__Stated task A__: Name every country that the passage on paying for paralegals mentions.
__Stated task B__: Carry on writing the passage on paying for paralegals, starting right after its final sentence.
start Text excerpt
Paying for all this is hard. Most paralegals are funded by foreign donors; this can mean that programmes are cut back when fashions change. One South African advice centre finances itself through a recycling business. Barefoot Law, a Ugandan non-profit run by volunteer lawyers, uses phones and social media to reach people cheaply. In Sierra Leone, a new land policy requires investors to pay into a fund supporting local paralegals (who help resolve land disputes, among other things). Lotta Teale of Open Society Foundations, a charity that promotes better governance, wants donors to set up endowments to pay for paralegals over the long term, though obviously this would be expensive.

Only a few countries recognise paralegals in law. Bar associations can be sniffy, pointing out that some paralegals take only a two-week crash course before being thrust into the field (though others train for two years). Organisations that employ paralegals could do more to monitor standards and maintain databases of cases.
end Text excerpt
start Data section
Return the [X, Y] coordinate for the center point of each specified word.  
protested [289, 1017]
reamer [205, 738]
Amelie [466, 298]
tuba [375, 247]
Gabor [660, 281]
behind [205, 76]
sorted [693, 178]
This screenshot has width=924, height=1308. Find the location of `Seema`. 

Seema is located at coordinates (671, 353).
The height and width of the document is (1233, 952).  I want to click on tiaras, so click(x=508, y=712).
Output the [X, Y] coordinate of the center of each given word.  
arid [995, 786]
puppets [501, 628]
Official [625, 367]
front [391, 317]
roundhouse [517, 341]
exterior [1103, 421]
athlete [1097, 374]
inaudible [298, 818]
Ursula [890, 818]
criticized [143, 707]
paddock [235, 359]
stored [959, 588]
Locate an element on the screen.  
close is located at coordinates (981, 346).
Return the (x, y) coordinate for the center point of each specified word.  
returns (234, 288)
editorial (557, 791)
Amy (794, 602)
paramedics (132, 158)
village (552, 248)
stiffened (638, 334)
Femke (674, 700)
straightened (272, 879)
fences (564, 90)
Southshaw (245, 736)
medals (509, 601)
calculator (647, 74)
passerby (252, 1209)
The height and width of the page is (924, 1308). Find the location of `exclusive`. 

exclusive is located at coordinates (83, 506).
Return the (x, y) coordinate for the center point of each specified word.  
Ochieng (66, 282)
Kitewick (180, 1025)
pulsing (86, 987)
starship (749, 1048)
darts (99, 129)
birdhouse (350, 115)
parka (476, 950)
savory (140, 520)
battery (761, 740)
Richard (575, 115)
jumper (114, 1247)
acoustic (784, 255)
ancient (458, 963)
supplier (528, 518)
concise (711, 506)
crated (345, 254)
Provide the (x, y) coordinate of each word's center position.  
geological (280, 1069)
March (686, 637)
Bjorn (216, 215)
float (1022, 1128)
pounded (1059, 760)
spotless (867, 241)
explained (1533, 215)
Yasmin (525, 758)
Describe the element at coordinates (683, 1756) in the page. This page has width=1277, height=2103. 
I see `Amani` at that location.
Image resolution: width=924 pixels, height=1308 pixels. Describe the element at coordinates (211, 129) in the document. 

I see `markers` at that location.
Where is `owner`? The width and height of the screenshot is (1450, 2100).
end Data section
__Exercise result A__: South Africa, Uganda, Sierra Leone

__Exercise result B__:
The challenge is to become more professional while retaining the grassroots ethos. The best paralegals teach people to solve problems themselves, says Vivek Maru of Namati, an international legal network. Take Boxton Kudziwe, a mobile-phone salesman in Malawi. He was charged in 2006 with murder and spent seven years in prison awaiting trial, only to be found not guilty. Today he works as a paralegal, using his experience to help others get bail. “Then I was ignorant,” he says, recalling his arrest. No longer.